### Task instructions
Search the entries below. Return every line that has "will" in it.

### Provided material
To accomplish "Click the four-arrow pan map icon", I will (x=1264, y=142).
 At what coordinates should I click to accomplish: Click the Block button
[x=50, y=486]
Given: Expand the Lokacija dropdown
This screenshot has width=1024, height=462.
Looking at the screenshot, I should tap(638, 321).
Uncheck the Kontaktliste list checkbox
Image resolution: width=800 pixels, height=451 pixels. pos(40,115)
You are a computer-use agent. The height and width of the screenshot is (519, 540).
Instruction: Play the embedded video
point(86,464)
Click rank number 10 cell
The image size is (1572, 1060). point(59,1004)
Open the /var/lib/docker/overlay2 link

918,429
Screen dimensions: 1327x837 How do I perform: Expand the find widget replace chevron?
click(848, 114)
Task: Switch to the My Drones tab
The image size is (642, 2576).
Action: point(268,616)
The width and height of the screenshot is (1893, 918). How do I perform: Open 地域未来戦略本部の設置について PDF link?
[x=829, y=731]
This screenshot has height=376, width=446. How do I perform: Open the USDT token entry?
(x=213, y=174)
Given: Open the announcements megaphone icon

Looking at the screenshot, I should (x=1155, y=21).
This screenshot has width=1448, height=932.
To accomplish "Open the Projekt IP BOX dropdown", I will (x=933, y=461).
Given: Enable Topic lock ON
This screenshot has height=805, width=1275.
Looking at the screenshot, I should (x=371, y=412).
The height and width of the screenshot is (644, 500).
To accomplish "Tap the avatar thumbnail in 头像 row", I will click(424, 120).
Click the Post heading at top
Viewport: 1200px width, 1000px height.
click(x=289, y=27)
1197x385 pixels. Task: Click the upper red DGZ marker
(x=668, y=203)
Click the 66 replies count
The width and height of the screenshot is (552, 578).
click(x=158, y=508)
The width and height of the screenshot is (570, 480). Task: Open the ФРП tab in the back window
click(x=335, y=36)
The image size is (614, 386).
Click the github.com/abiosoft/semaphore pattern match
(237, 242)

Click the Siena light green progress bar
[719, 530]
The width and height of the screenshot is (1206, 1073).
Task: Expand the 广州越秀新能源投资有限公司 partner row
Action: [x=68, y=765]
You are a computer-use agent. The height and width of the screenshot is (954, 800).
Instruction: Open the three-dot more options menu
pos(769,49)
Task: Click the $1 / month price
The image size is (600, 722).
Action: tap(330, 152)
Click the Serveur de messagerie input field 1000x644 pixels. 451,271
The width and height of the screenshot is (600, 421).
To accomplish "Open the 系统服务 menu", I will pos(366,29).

### Task answer
To accomplish "Click the four-arrow pan map icon", I will (x=1264, y=142).
To accomplish "Open the Projekt IP BOX dropdown", I will (x=933, y=461).
To accomplish "Tap the avatar thumbnail in 头像 row", I will click(424, 120).
To accomplish "Open the 系统服务 menu", I will pos(366,29).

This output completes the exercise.